„Überall auf der Welt füllen NGOs Lücken, die entstehen, wenn der Staat sich aus dem Bildungsbereich zurückzieht“, sagt Nina Kolleck. „Doch welche Rolle sie spielen und wie sie Bildung prägen, wissen wir noch kaum.“ Tatsächlich knüpfen NGOs vielerorts sogar Netzwerke, um Bildung gemeinsam zu gestalten. Ein Beispiel ist „Teach for all“, in dem sich NGOs aus über 50 Ländern mit dem Ziel zusammengeschlossen haben, um die Bildungssysteme weltweit radikal zu verändern.

*GEGEBENE INFORMATIONEN*:
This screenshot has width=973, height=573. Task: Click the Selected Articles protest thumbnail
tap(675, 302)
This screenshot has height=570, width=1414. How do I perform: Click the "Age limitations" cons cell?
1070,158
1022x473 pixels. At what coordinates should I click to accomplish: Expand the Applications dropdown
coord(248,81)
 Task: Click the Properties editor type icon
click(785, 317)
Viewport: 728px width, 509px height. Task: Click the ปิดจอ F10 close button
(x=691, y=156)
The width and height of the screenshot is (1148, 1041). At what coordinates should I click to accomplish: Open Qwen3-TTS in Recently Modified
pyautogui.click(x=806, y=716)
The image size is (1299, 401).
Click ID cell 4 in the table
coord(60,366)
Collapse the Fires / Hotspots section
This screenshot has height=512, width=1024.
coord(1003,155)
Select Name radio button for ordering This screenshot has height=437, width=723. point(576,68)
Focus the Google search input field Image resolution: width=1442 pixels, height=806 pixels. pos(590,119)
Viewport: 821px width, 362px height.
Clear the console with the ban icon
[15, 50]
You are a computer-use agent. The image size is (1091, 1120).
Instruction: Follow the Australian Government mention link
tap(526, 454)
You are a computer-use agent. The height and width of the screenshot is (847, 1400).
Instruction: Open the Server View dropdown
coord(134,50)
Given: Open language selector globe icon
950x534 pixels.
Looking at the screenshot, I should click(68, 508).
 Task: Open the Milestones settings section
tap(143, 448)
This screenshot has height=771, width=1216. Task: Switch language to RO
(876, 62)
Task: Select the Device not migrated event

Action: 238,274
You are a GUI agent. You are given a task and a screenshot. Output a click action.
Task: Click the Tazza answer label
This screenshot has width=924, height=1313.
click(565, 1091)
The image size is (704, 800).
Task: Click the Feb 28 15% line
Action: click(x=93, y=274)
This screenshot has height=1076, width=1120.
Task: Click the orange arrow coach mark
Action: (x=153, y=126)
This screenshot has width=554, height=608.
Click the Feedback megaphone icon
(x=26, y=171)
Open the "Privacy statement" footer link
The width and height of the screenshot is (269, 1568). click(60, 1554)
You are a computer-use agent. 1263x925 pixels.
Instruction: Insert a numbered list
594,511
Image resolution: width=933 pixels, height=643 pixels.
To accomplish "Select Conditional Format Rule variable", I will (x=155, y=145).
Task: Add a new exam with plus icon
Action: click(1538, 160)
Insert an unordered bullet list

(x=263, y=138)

*IHRE AUFGABE*: Schreiben Sie den Textabschnitt über NGOs im Bildungsbereich vollständig und wortgetreu nieder.

*ERGEBNIS DER ÜBUNG*:
„Überall auf der Welt füllen NGOs Lücken, die entstehen, wenn der Staat sich aus dem Bildungsbereich zurückzieht“, sagt Nina Kolleck. „Doch welche Rolle sie spielen und wie sie Bildung prägen, wissen wir noch kaum.“ Tatsächlich knüpfen NGOs vielerorts sogar Netzwerke, um Bildung gemeinsam zu gestalten. Ein Beispiel ist „Teach for all“, in dem sich NGOs aus über 50 Ländern mit dem Ziel zusammengeschlossen haben, um die Bildungssysteme weltweit radikal zu verändern.